There has been a flurry of recent policy interest in employee ownership. In the US, the Main Street Employee Ownership Act which expands access to loan guarantees for retiring small business owners to sell to Employee Stock Ownership Plans was incorporated into the defense appropriation law signed in August. In the UK, the Labour Party released a proposal in September requiring companies with 250 or more employees to create an “inclusive ownership fund” which would gradually give employees ownership of up to 10% of their companies. Across Europe, the number of countries with policies encouraging employee ownership has increased from 15 in 2014 to 20, and a Barometer of Employee Share Ownership Policies in Europe climbed to a new high following a dip after the 2008 recession.
So, why the policy interest?
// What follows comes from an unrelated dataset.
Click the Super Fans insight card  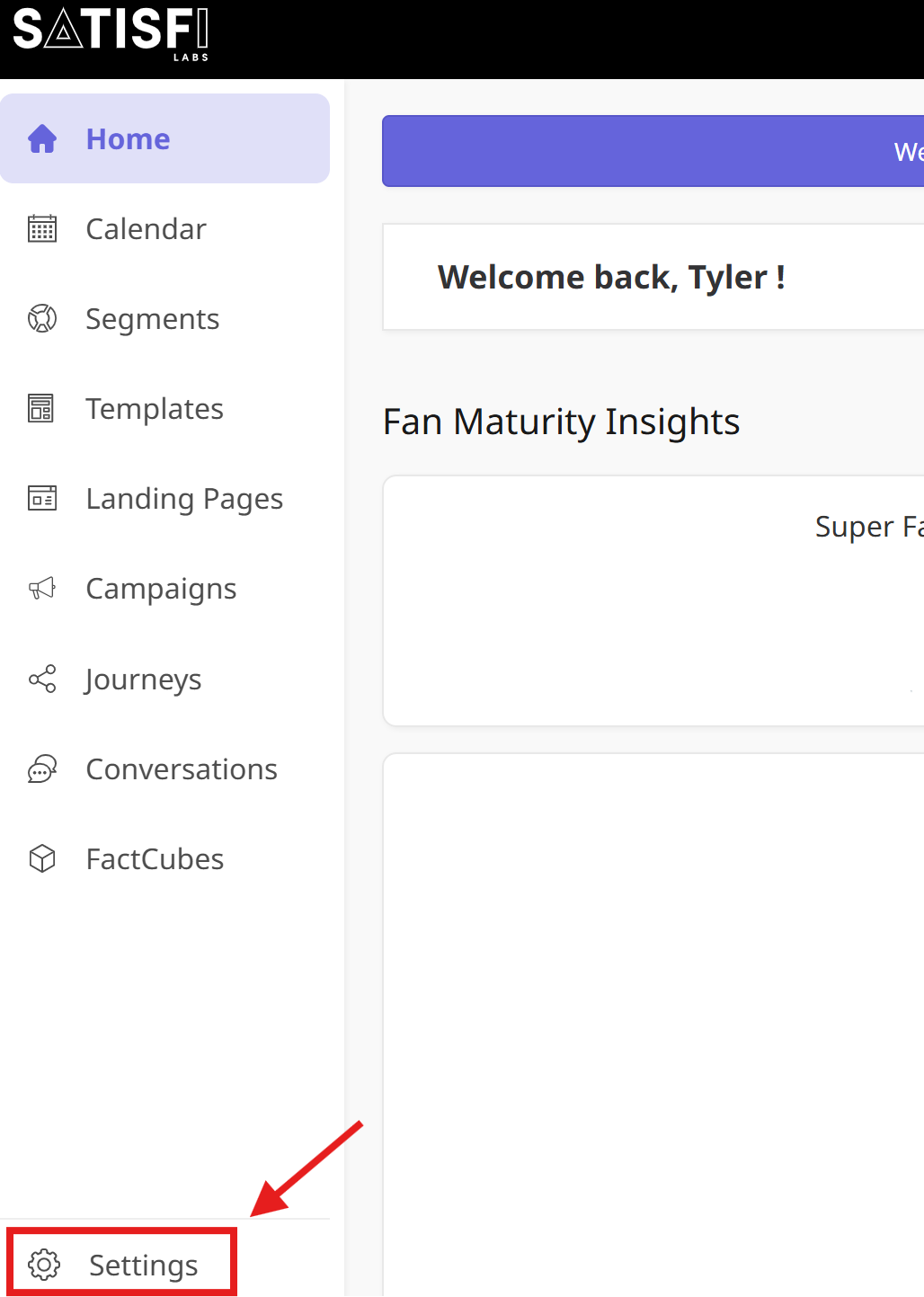coord(653,600)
Employee ownership attracts support across the ideological spectrum. Those on the political right often support it to help “make everyone a capitalist,” decrease reliance on government programs, and improve economic performance, while those on the left often support it to increase worker wealth, incomes, and participation in corporate governance, and decrease economic inequality. Policymakers on both sides of the spectrum in the US view employee ownership favorably for its potential to stabilize jobs in local communities, particularly in the face of the “silver tsunami” of retiring baby-boomer business owners who could keep their firms intact by selling to their employees.
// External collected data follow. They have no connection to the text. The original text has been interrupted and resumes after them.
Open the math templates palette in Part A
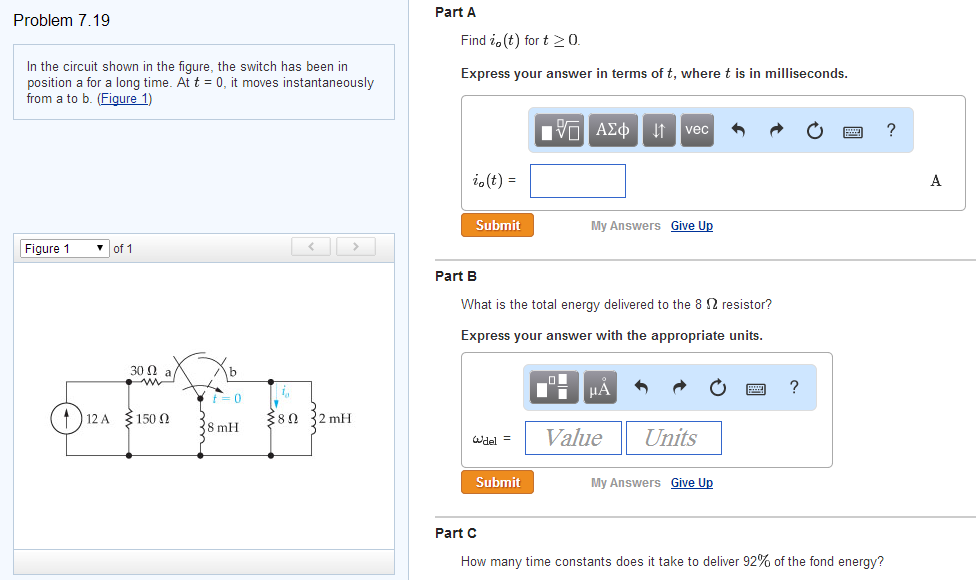Image resolution: width=976 pixels, height=580 pixels. coord(558,130)
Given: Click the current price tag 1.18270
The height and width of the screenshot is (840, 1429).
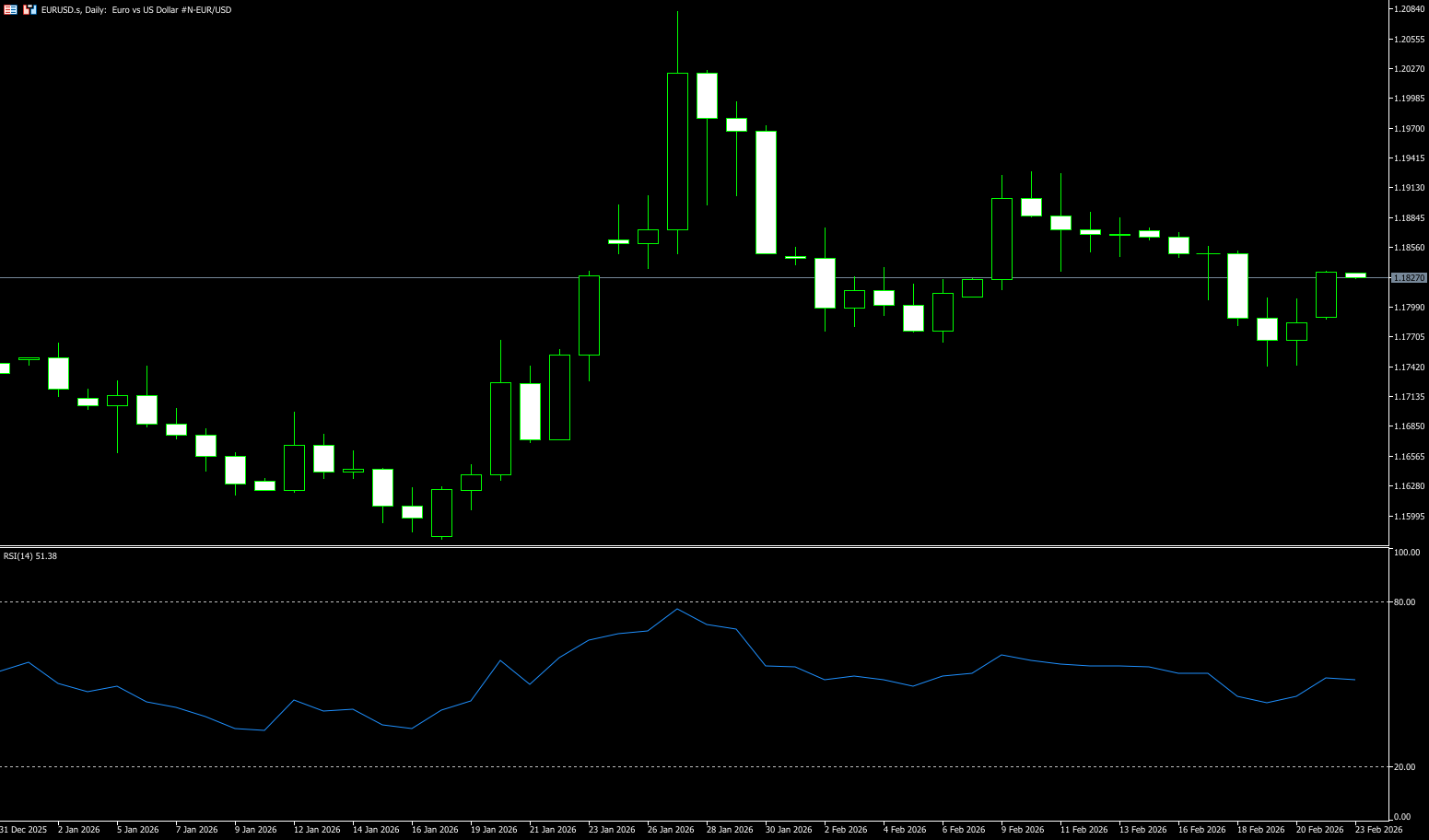Looking at the screenshot, I should pos(1409,277).
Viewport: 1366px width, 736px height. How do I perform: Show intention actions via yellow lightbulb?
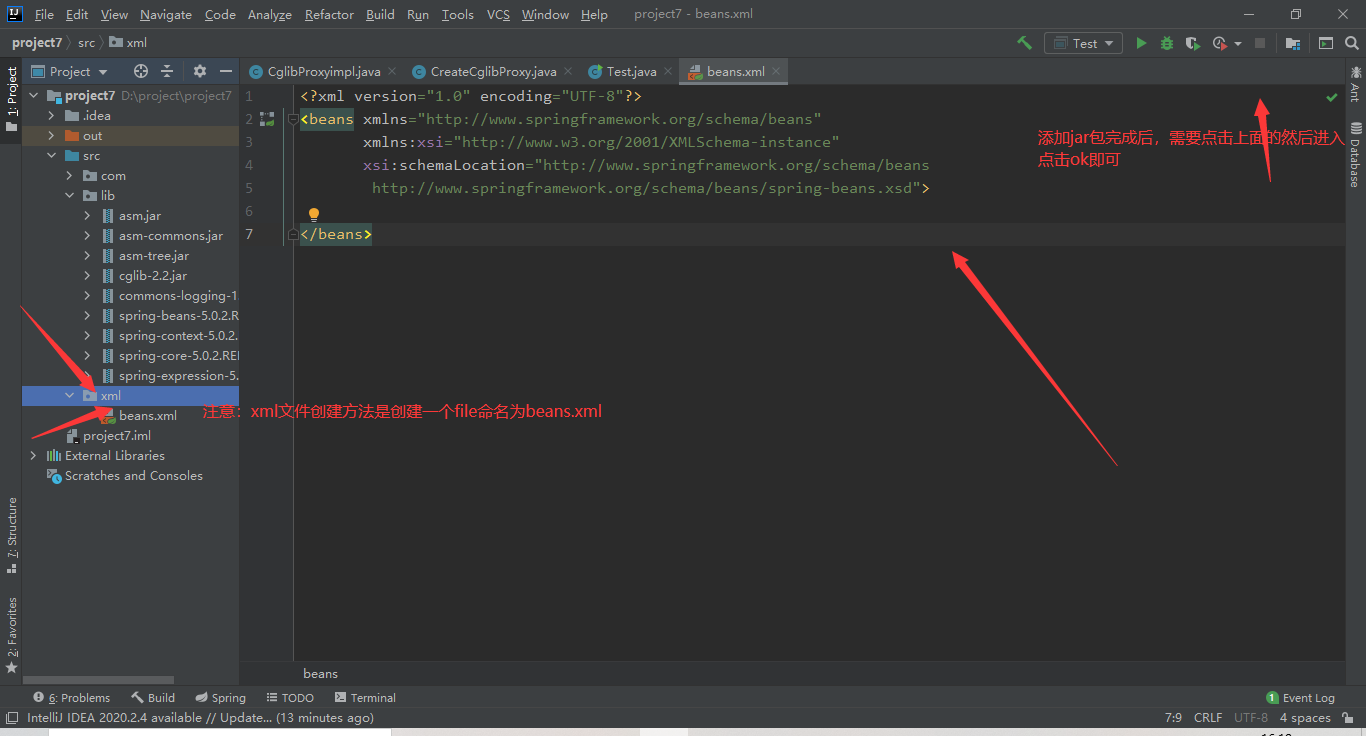coord(313,214)
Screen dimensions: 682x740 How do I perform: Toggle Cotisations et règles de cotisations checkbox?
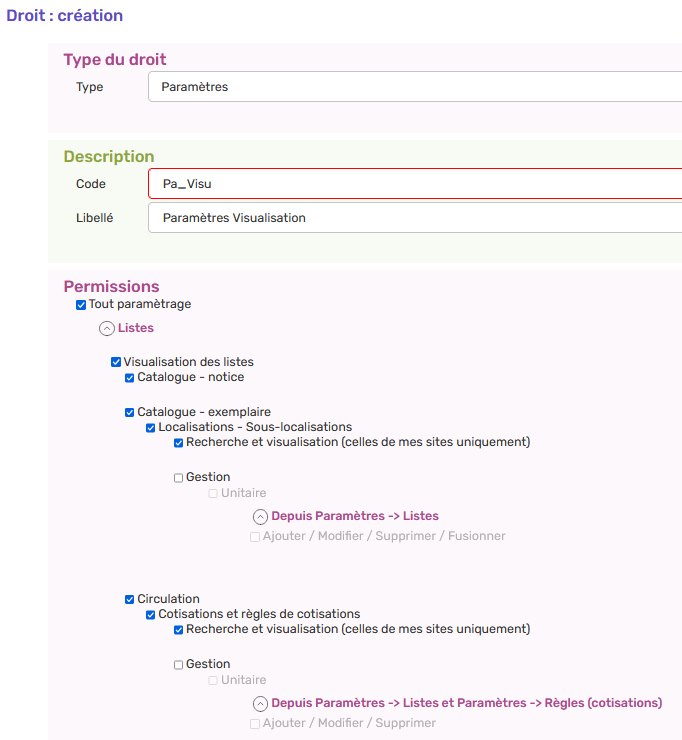click(151, 615)
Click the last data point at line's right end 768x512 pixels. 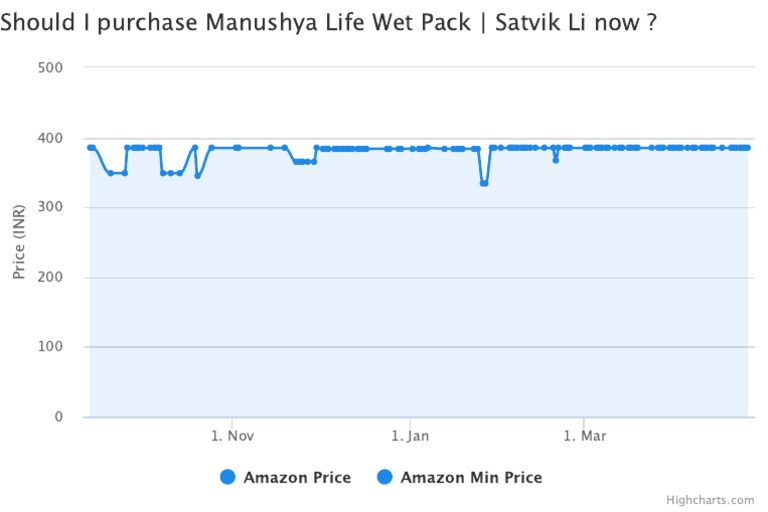point(747,148)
What does the evidence show, and does it support the policy interest? There have been well over 100 studies of employee ownership. A meta-analysis of studies shows a small but strongly significant positive link between employee ownership and economic performance, indicating that companies are generally able to overcome the “free-rider” problem associated with offering group incentives. This indicates that an expansion of employee ownership in the economy will not have large economic costs, and may in fact lead to higher performance.
A strong policy justification for employee ownership can be built on its potential to strengthen the overall economy and decrease unemployment, since several studies point to higher survival rates and fewer layoffs by employee ownership firms.
The biggest concern about employee ownership is financial risk, since employee owners have both their jobs and part of their wealth tied to one firm. This concern is alleviated in part by several studies showing that employee-owned stock tends to be additional to, rather than a substitute for, regular employee compensation. This reflects a greater likelihood that employees are granted stock rather than having to purchase it themselves. The potential to increase compensation and wealth is of particular interest given the stagnation of real wages and salaries for low- and middle-income workers over the past several decades, combined with the growth in the share of national income going to capital owners. Employee ownership may help to address the social and political costs of rapidly growing economic inequality.
Employee ownership may also have other benefits for employees, including increased quality of work life, a greater role in corporate governance, and less labor–management conflict. Research finds that employee owners have higher levels of training and are more involved in workplace decisions, though there is little evidence on how corporate governance and conflict are affected.
Overall, the evidence indicates that while employee ownership is not a panacea, it is generally linked to a number of good outcomes for firms, workers, and potentially society as a whole. These potential benefits help explain the growing policy interest in employee ownership.